> WHAT NEEDS TO BE DONE:
When the line containing "Click the Avbryt button" is found in the data below, copy it and each line after it through the line containing "This screenshot has width=1107, height=903.", exactly and with no others.

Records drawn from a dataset
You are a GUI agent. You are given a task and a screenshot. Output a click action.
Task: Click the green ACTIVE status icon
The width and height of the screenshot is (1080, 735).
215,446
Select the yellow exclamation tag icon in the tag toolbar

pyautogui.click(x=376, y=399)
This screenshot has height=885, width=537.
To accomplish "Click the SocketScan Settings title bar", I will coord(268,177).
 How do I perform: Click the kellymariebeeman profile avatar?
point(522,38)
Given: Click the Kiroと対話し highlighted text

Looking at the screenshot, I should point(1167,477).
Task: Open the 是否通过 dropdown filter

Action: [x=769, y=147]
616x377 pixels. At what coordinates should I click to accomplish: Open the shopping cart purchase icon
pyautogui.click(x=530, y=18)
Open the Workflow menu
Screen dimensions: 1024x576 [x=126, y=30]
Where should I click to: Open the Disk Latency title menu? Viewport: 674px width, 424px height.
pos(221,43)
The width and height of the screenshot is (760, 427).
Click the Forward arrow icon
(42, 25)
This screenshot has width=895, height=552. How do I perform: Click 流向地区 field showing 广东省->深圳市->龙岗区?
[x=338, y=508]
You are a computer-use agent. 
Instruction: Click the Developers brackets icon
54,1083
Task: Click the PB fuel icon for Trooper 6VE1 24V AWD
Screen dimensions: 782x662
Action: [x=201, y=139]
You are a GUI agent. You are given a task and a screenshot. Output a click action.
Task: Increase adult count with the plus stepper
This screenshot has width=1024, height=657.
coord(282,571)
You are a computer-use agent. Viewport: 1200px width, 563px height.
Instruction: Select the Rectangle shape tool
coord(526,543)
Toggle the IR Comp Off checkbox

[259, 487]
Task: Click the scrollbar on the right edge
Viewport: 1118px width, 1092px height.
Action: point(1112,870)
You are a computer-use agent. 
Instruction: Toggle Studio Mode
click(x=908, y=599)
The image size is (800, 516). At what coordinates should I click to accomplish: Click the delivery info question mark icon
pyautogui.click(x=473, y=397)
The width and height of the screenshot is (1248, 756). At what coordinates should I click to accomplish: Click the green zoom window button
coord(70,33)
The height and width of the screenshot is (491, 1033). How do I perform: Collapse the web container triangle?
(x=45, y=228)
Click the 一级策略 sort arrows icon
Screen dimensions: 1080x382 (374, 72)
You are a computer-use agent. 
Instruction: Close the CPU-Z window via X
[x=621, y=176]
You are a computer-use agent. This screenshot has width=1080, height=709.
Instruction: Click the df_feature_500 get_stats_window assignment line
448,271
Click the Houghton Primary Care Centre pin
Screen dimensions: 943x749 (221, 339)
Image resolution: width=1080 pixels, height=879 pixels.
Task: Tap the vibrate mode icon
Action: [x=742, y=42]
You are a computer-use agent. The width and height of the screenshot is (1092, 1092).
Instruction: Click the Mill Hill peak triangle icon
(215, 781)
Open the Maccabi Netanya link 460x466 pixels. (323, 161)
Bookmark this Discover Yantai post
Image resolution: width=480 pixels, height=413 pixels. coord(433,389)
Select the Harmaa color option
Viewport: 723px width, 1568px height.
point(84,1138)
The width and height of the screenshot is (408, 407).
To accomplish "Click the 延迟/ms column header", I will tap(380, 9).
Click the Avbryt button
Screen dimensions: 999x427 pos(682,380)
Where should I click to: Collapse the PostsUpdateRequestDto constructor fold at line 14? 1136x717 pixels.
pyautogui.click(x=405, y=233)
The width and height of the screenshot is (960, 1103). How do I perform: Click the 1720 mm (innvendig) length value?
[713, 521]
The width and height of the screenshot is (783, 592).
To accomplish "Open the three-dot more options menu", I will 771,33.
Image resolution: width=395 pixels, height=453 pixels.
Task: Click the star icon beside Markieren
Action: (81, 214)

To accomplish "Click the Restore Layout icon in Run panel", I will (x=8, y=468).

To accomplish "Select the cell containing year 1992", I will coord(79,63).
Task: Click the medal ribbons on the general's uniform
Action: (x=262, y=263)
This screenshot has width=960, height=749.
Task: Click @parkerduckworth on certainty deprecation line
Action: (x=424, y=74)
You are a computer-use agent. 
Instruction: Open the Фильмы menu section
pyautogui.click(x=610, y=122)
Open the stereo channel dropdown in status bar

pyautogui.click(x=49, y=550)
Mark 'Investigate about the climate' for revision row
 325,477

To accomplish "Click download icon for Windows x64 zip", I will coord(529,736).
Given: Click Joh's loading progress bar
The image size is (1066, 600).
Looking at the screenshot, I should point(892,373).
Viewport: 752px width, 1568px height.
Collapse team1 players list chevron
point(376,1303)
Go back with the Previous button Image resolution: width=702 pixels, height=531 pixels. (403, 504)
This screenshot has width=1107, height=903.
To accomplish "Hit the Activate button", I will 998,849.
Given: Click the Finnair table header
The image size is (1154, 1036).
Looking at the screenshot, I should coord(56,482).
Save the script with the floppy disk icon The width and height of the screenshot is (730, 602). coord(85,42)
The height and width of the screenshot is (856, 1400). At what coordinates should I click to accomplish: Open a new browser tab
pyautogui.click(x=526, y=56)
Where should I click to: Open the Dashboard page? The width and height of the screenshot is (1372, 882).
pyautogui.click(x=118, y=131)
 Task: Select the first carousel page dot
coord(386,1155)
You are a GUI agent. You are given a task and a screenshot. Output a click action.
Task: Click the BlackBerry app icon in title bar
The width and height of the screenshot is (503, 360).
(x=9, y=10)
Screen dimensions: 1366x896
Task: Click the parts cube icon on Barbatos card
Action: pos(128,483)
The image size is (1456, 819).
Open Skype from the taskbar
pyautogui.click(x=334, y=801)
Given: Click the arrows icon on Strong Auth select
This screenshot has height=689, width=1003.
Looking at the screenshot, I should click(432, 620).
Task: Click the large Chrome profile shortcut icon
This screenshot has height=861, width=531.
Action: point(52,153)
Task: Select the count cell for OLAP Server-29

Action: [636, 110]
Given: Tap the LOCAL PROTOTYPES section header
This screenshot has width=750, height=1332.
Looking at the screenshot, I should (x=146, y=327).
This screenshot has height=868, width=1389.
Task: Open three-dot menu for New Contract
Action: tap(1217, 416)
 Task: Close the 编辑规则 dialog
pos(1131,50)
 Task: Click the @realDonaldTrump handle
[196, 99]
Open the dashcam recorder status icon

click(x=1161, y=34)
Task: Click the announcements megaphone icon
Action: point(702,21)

> RESPONSE:
Click the Avbryt button
Screen dimensions: 999x427 pos(682,380)
Where should I click to: Collapse the PostsUpdateRequestDto constructor fold at line 14? 1136x717 pixels.
pyautogui.click(x=405, y=233)
The width and height of the screenshot is (960, 1103). How do I perform: Click the 1720 mm (innvendig) length value?
[713, 521]
The width and height of the screenshot is (783, 592).
To accomplish "Open the three-dot more options menu", I will 771,33.
Image resolution: width=395 pixels, height=453 pixels.
Task: Click the star icon beside Markieren
Action: (81, 214)

To accomplish "Click the Restore Layout icon in Run panel", I will (x=8, y=468).

To accomplish "Select the cell containing year 1992", I will coord(79,63).
Task: Click the medal ribbons on the general's uniform
Action: (x=262, y=263)
This screenshot has width=960, height=749.
Task: Click @parkerduckworth on certainty deprecation line
Action: (x=424, y=74)
You are a computer-use agent. 
Instruction: Open the Фильмы menu section
pyautogui.click(x=610, y=122)
Open the stereo channel dropdown in status bar

pyautogui.click(x=49, y=550)
Mark 'Investigate about the climate' for revision row
 325,477

To accomplish "Click download icon for Windows x64 zip", I will coord(529,736).
Given: Click Joh's loading progress bar
The image size is (1066, 600).
Looking at the screenshot, I should point(892,373).
Viewport: 752px width, 1568px height.
Collapse team1 players list chevron
point(376,1303)
Go back with the Previous button Image resolution: width=702 pixels, height=531 pixels. (403, 504)
This screenshot has width=1107, height=903.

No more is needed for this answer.